What is expected: Although the records contain pictures, only their text should be set down, exactly as written.

Data shown:
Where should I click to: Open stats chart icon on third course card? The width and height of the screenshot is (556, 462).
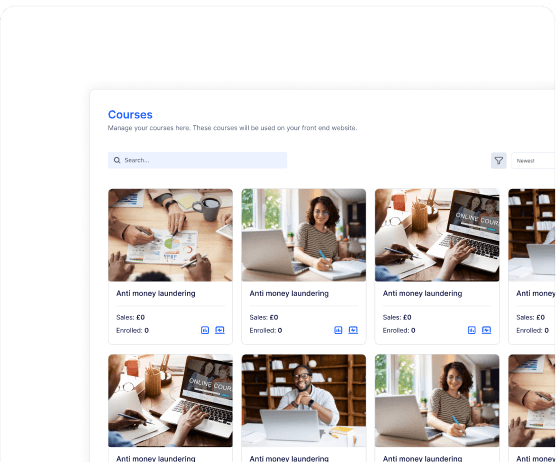(x=472, y=330)
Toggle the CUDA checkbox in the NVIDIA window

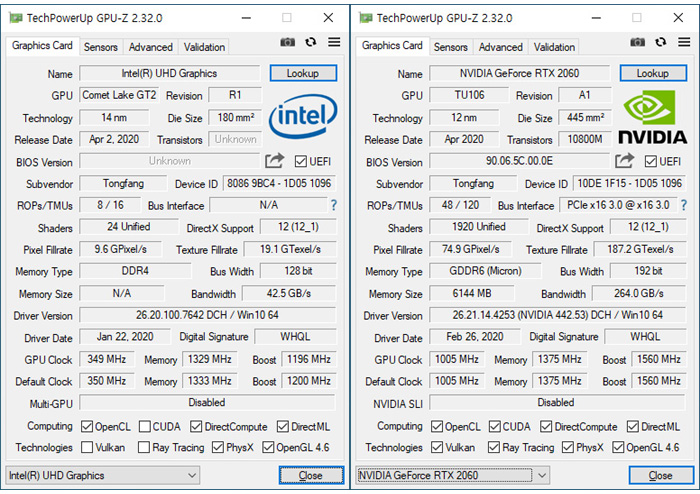pyautogui.click(x=495, y=427)
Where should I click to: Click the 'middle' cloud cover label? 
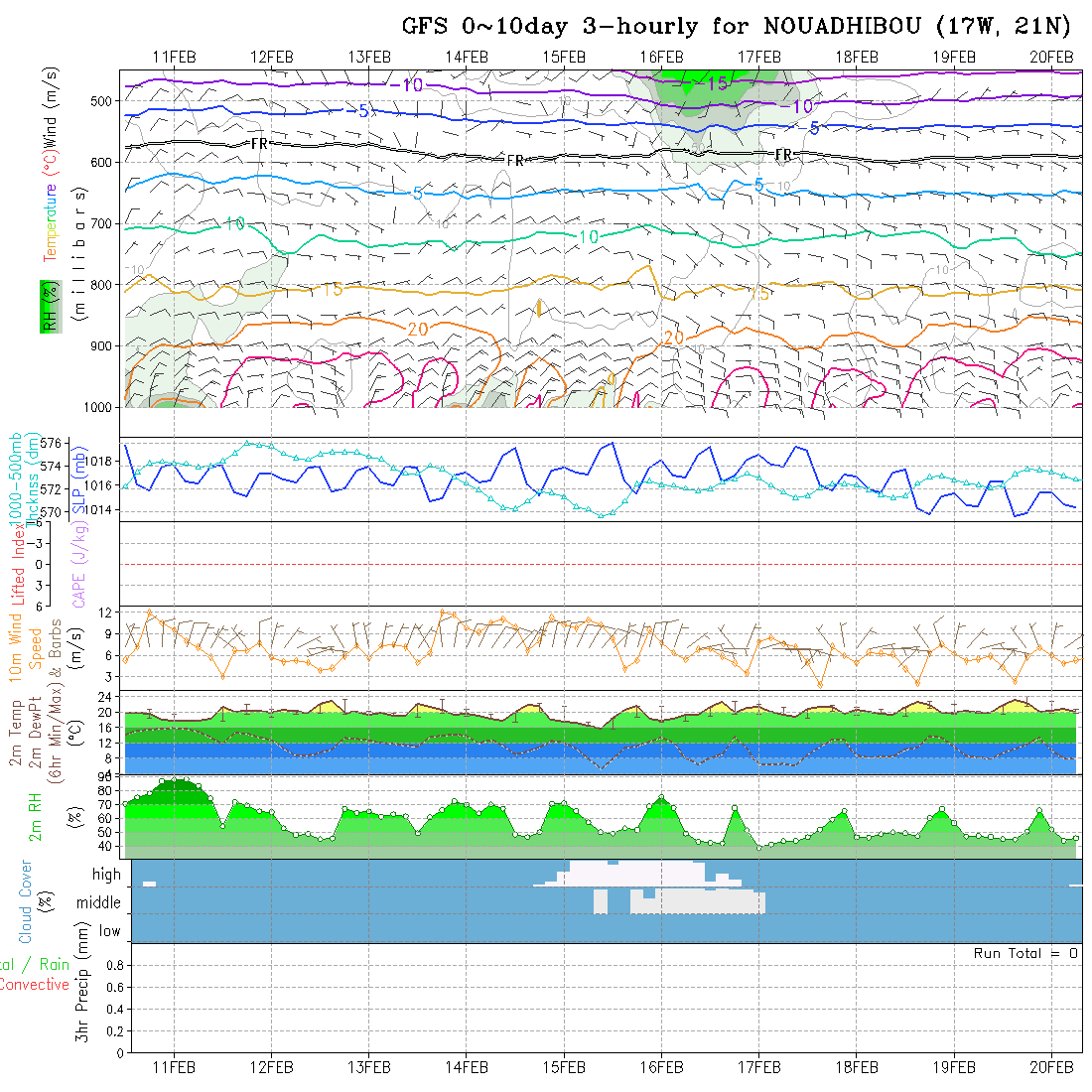(x=99, y=903)
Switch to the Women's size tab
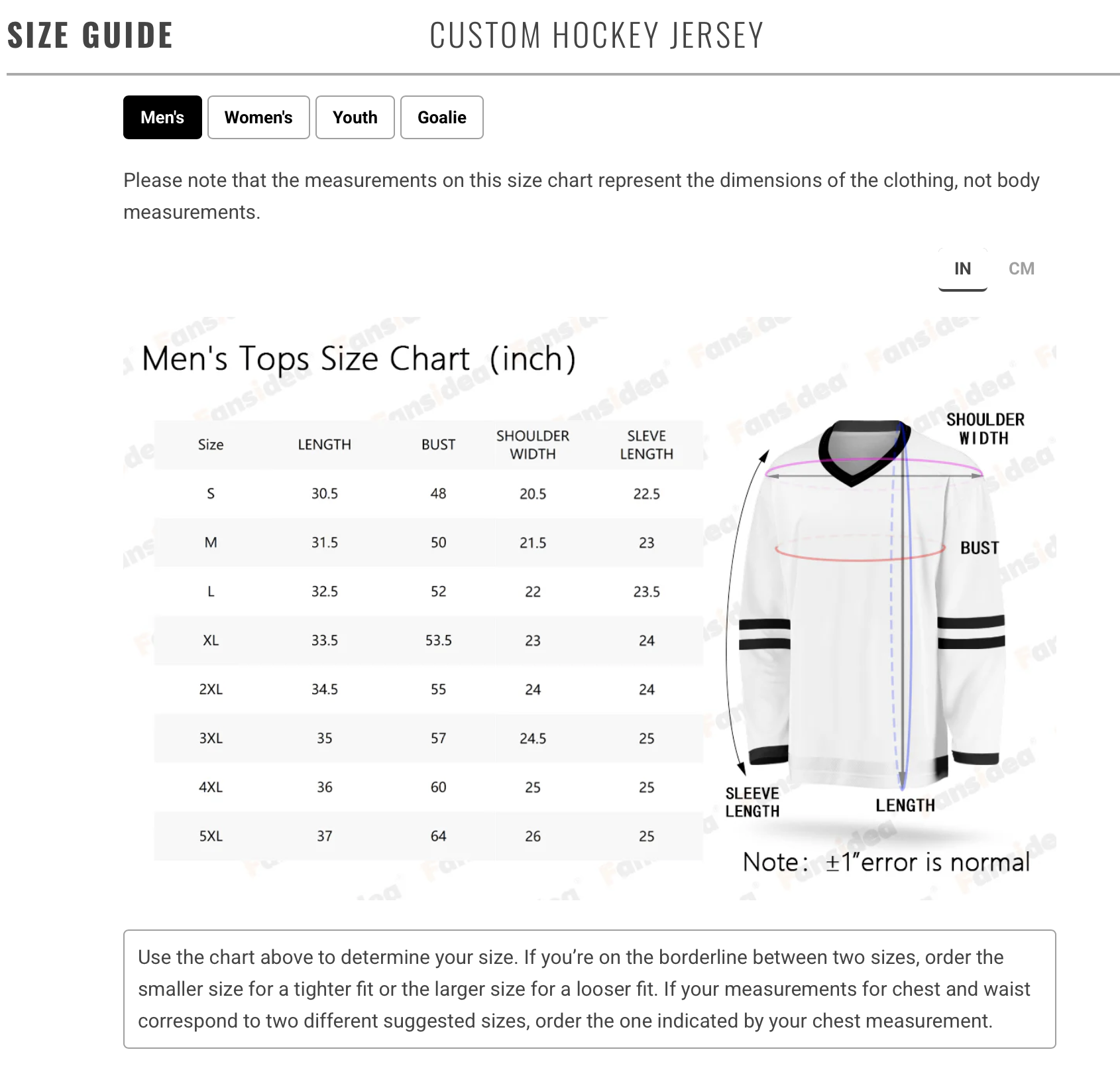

Exercise solution:
Where should I click to: Open stats chart icon on third course card? The width and height of the screenshot is (556, 462).
(x=472, y=330)
Toggle the CUDA checkbox in the NVIDIA window

pyautogui.click(x=495, y=427)
Where should I click to: Click the 'middle' cloud cover label? 
(x=99, y=903)
Switch to the Women's size tab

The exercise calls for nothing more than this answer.